When training is interrupted, a checkpoint can simply be restarted with
./main.py resume checkpoint-name.tar.gz
A few of the parameters can be overridden, e.g. a new learning rate can be set.
No external datasets are necessary; the implemented ones can be elected with the --dataset
switch, and all required files are precomputed. Some datasets for memorizing sequences require a certain batch size or number of shards or combinations thereof; the program will complain if this is manually set to something invalid (e.g., --dataset simple-seq
makes the QRNN learn precisely two sequences, so the setup is such that either --num-shards 2 ... --batch-size 1
or --num-shards 1 ... --batch-size 2
is allowed). Most datasets do not have such a restriction.
For MNIST, the batch size indicates how many samples of each digit are presented.
MNIST data augmentation with t-SNE was too slow in mathematica alone; hence it is broken up into two steps, data preparation using the ./notebooks/mnist.nb
MM file, and ./notebooks/mnist-tsne.ipynb
file which performs the heavy lifting. The created data can then be re-imported in MM, and exported for use in training. All of these files are included for transparency, and do not have to be executed before using the code.
The root folder contains more experiments than were run for the paper. Many of them perform grid search over parameter ranges, or seeds, to get statistics on learning performance. They are often set up to match a certain cluster, so modify to suit your needs before execution. Training data produced with them was used directly in producing the datasets under ./results/
, and the best MNIST models are collected in ./results/best/
, to be evaluated on their respective test sets in the ./notebooks/
folder.

_Recorded data_
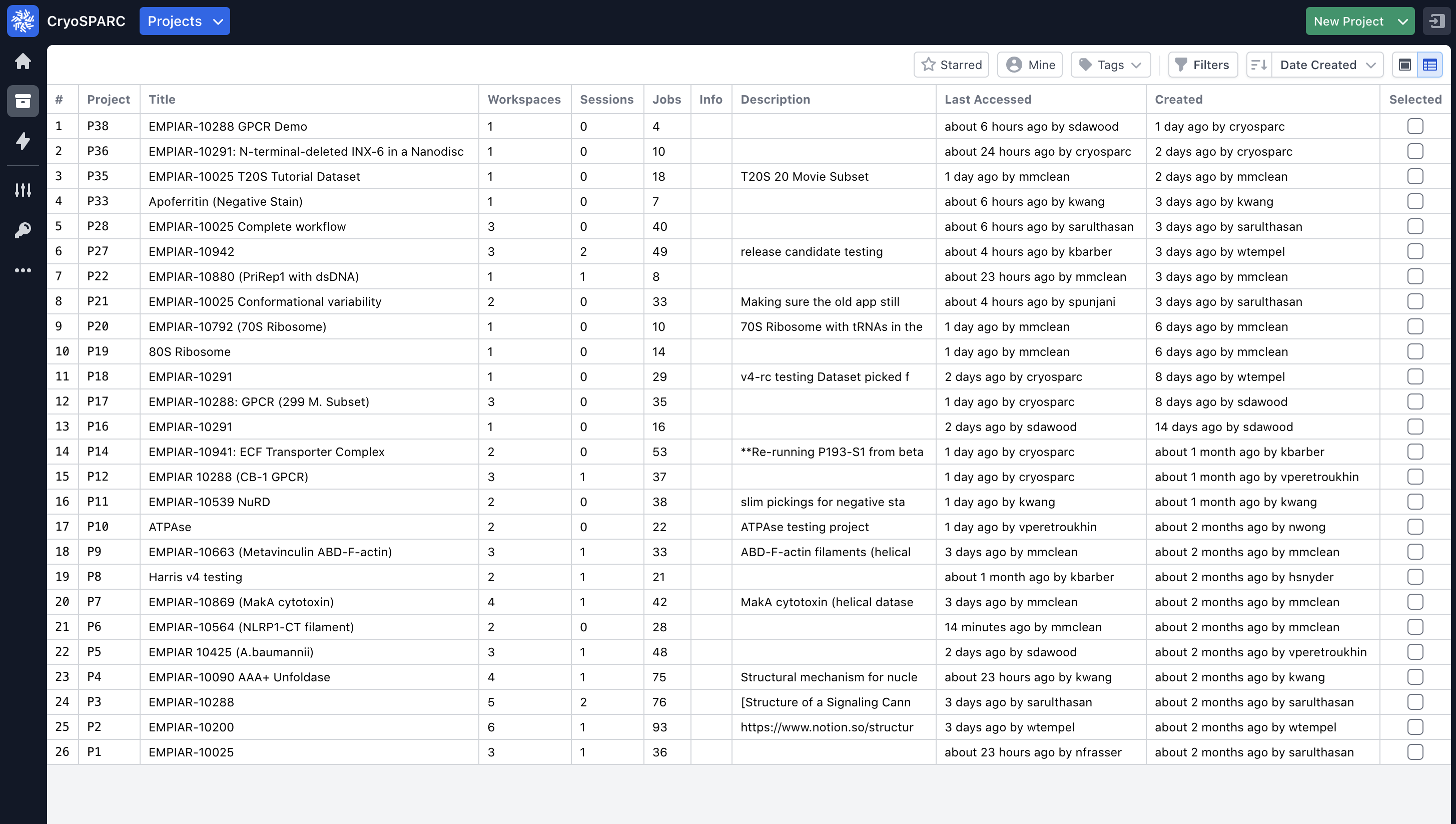The width and height of the screenshot is (1456, 824).
Task: Click the CryoSPARC logo icon
Action: point(23,21)
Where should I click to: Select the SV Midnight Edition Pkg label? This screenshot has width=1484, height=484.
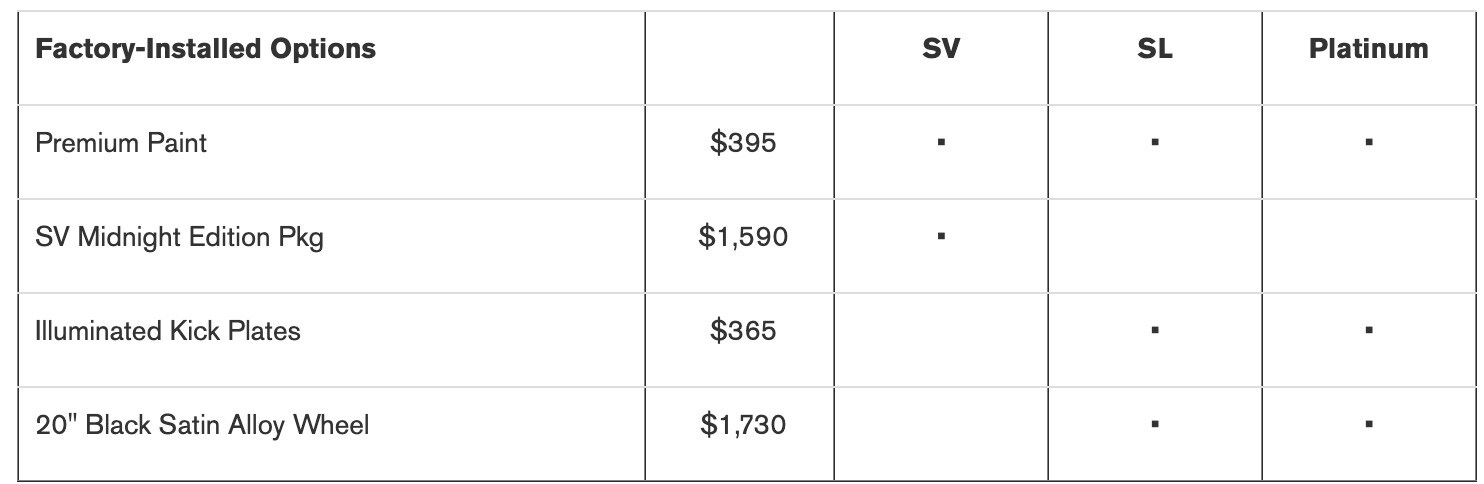click(179, 237)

_Instruction 1_
In the text on QRNN training, why is the MNIST data augmentation with t-SNE split into two steps, and what are those steps?
_Instruction 2_
Reproduce the passage of the text on QRNN training between "MNIST data augmentation" and "using the code.", inclusive.
Work only from the text on QRNN training.

_Task solution 1_
Doing it in Mathematica alone was too slow. Data preparation is done with the ./notebooks/mnist.nb file, and the ./notebooks/mnist-tsne.ipynb file does the heavy lifting.

_Task solution 2_
MNIST data augmentation with t-SNE was too slow in mathematica alone; hence it is broken up into two steps, data preparation using the ./notebooks/mnist.nb
MM file, and ./notebooks/mnist-tsne.ipynb
file which performs the heavy lifting. The created data can then be re-imported in MM, and exported for use in training. All of these files are included for transparency, and do not have to be executed before using the code.